Source data:
-.-.-

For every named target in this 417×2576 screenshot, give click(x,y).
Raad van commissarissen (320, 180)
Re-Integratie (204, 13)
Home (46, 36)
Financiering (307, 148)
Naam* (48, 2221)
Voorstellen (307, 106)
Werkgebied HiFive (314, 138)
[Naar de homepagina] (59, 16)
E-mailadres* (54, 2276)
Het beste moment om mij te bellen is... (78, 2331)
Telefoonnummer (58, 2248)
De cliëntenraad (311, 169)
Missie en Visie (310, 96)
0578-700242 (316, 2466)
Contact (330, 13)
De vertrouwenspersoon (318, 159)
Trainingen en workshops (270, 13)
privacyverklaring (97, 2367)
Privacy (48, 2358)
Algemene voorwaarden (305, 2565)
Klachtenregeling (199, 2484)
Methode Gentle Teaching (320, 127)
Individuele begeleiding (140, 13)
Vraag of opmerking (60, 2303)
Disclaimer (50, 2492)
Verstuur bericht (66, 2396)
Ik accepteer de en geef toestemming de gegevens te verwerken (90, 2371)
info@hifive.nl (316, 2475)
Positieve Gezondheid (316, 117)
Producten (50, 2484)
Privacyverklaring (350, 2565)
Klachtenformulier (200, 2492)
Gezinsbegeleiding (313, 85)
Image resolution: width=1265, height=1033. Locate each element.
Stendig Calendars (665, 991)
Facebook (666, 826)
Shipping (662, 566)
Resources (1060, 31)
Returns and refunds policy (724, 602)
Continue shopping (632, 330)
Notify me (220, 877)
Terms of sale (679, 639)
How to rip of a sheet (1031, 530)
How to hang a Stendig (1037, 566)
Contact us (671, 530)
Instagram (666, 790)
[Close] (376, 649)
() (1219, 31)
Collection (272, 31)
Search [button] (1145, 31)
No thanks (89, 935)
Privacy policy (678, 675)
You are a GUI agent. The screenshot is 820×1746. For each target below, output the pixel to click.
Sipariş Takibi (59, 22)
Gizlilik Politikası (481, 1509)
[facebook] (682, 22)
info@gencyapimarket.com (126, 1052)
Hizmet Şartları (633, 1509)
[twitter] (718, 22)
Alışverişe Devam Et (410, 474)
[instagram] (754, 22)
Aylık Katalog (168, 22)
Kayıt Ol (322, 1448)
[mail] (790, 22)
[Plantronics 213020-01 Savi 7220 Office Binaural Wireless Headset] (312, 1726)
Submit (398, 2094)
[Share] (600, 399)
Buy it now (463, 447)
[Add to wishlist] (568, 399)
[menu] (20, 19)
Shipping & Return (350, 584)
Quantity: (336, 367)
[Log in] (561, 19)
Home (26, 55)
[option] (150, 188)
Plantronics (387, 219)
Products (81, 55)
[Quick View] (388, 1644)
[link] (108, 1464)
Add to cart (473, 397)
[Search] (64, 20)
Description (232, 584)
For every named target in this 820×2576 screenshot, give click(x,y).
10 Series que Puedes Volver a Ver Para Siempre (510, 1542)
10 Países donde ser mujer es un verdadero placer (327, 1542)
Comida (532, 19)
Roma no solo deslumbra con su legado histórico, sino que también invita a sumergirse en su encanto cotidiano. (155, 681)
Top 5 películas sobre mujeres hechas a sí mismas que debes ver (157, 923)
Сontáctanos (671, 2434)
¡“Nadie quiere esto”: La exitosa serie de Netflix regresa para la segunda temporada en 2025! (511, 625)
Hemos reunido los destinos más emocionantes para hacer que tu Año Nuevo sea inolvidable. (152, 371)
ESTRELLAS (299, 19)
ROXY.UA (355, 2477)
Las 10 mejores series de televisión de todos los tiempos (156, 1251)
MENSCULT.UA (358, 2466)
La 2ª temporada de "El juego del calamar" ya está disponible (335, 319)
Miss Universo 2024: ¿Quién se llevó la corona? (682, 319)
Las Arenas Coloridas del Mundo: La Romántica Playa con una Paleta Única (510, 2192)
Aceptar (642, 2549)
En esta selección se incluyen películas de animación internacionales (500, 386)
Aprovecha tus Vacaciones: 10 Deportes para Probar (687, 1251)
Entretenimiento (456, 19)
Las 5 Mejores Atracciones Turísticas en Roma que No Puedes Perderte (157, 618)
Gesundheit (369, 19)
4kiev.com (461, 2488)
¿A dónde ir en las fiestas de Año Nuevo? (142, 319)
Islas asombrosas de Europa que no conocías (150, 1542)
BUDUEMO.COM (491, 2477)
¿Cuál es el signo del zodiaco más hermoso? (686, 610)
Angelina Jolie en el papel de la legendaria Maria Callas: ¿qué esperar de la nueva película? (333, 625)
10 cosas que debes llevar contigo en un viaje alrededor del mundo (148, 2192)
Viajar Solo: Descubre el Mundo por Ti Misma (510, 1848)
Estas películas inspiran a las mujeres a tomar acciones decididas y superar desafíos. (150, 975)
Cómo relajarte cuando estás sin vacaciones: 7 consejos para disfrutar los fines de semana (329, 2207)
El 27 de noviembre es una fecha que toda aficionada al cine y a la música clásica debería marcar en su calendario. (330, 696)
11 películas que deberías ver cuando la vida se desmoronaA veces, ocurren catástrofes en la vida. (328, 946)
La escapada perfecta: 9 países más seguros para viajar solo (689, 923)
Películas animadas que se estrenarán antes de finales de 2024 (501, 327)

-.-.-

- **Task directions**: Restate the data word for word.

- **Solved problem**:
For every named target in this 417×2576 screenshot, give click(x,y).
Raad van commissarissen (320, 180)
Re-Integratie (204, 13)
Home (46, 36)
Financiering (307, 148)
Naam* (48, 2221)
Voorstellen (307, 106)
Werkgebied HiFive (314, 138)
[Naar de homepagina] (59, 16)
E-mailadres* (54, 2276)
Het beste moment om mij te bellen is... (78, 2331)
Telefoonnummer (58, 2248)
De cliëntenraad (311, 169)
Missie en Visie (310, 96)
0578-700242 (316, 2466)
Contact (330, 13)
De vertrouwenspersoon (318, 159)
Trainingen en workshops (270, 13)
privacyverklaring (97, 2367)
Privacy (48, 2358)
Algemene voorwaarden (305, 2565)
Klachtenregeling (199, 2484)
Methode Gentle Teaching (320, 127)
Individuele begeleiding (140, 13)
Vraag of opmerking (60, 2303)
Disclaimer (50, 2492)
Verstuur bericht (66, 2396)
Ik accepteer de en geef toestemming de gegevens te verwerken (90, 2371)
info@hifive.nl (316, 2475)
Positieve Gezondheid (316, 117)
Producten (50, 2484)
Privacyverklaring (350, 2565)
Klachtenformulier (200, 2492)
Gezinsbegeleiding (313, 85)
Image resolution: width=1265, height=1033. Locate each element.
Stendig Calendars (665, 991)
Facebook (666, 826)
Shipping (662, 566)
Resources (1060, 31)
Returns and refunds policy (724, 602)
Continue shopping (632, 330)
Notify me (220, 877)
Terms of sale (679, 639)
How to rip of a sheet (1031, 530)
How to hang a Stendig (1037, 566)
Contact us (671, 530)
Instagram (666, 790)
[Close] (376, 649)
() (1219, 31)
Collection (272, 31)
Search [button] (1145, 31)
No thanks (89, 935)
Privacy policy (678, 675)
You are a GUI agent. The screenshot is 820×1746. For each target below, output the pixel to click.
Sipariş Takibi (59, 22)
Gizlilik Politikası (481, 1509)
[facebook] (682, 22)
info@gencyapimarket.com (126, 1052)
Hizmet Şartları (633, 1509)
[twitter] (718, 22)
Alışverişe Devam Et (410, 474)
[instagram] (754, 22)
Aylık Katalog (168, 22)
Kayıt Ol (322, 1448)
[mail] (790, 22)
[Plantronics 213020-01 Savi 7220 Office Binaural Wireless Headset] (312, 1726)
Submit (398, 2094)
[Share] (600, 399)
Buy it now (463, 447)
[Add to wishlist] (568, 399)
[menu] (20, 19)
Shipping & Return (350, 584)
Quantity: (336, 367)
[Log in] (561, 19)
Home (26, 55)
[option] (150, 188)
Plantronics (387, 219)
Products (81, 55)
[Quick View] (388, 1644)
[link] (108, 1464)
Add to cart (473, 397)
[Search] (64, 20)
Description (232, 584)
For every named target in this 820×2576 screenshot, give click(x,y).
10 Series que Puedes Volver a Ver Para Siempre (510, 1542)
10 Países donde ser mujer es un verdadero placer (327, 1542)
Comida (532, 19)
Roma no solo deslumbra con su legado histórico, sino que también invita a sumergirse en su encanto cotidiano. (155, 681)
Top 5 películas sobre mujeres hechas a sí mismas que debes ver (157, 923)
Сontáctanos (671, 2434)
¡“Nadie quiere esto”: La exitosa serie de Netflix regresa para la segunda temporada en 2025! (511, 625)
Hemos reunido los destinos más emocionantes para hacer que tu Año Nuevo sea inolvidable. (152, 371)
ESTRELLAS (299, 19)
ROXY.UA (355, 2477)
Las 10 mejores series de televisión de todos los tiempos (156, 1251)
MENSCULT.UA (358, 2466)
La 2ª temporada de "El juego del calamar" ya está disponible (335, 319)
Miss Universo 2024: ¿Quién se llevó la corona? (682, 319)
Las Arenas Coloridas del Mundo: La Romántica Playa con una Paleta Única (510, 2192)
Aceptar (642, 2549)
En esta selección se incluyen películas de animación internacionales (500, 386)
Aprovecha tus Vacaciones: 10 Deportes para Probar (687, 1251)
Entretenimiento (456, 19)
Las 5 Mejores Atracciones Turísticas en Roma que No Puedes Perderte (157, 618)
Gesundheit (369, 19)
4kiev.com (461, 2488)
¿A dónde ir en las fiestas de Año Nuevo? (142, 319)
Islas asombrosas de Europa que no conocías (150, 1542)
BUDUEMO.COM (491, 2477)
¿Cuál es el signo del zodiaco más hermoso? (686, 610)
Angelina Jolie en el papel de la legendaria Maria Callas: ¿qué esperar de la nueva película? (333, 625)
10 cosas que debes llevar contigo en un viaje alrededor del mundo (148, 2192)
Viajar Solo: Descubre el Mundo por Ti Misma (510, 1848)
Estas películas inspiran a las mujeres a tomar acciones decididas y superar desafíos. (150, 975)
Cómo relajarte cuando estás sin vacaciones: 7 consejos para disfrutar los fines de semana (329, 2207)
El 27 de noviembre es una fecha que toda aficionada al cine y a la música clásica debería marcar en su calendario. (330, 696)
11 películas que deberías ver cuando la vida se desmoronaA veces, ocurren catástrofes en la vida. (328, 946)
La escapada perfecta: 9 países más seguros para viajar solo (689, 923)
Películas animadas que se estrenarán antes de finales de 2024 (501, 327)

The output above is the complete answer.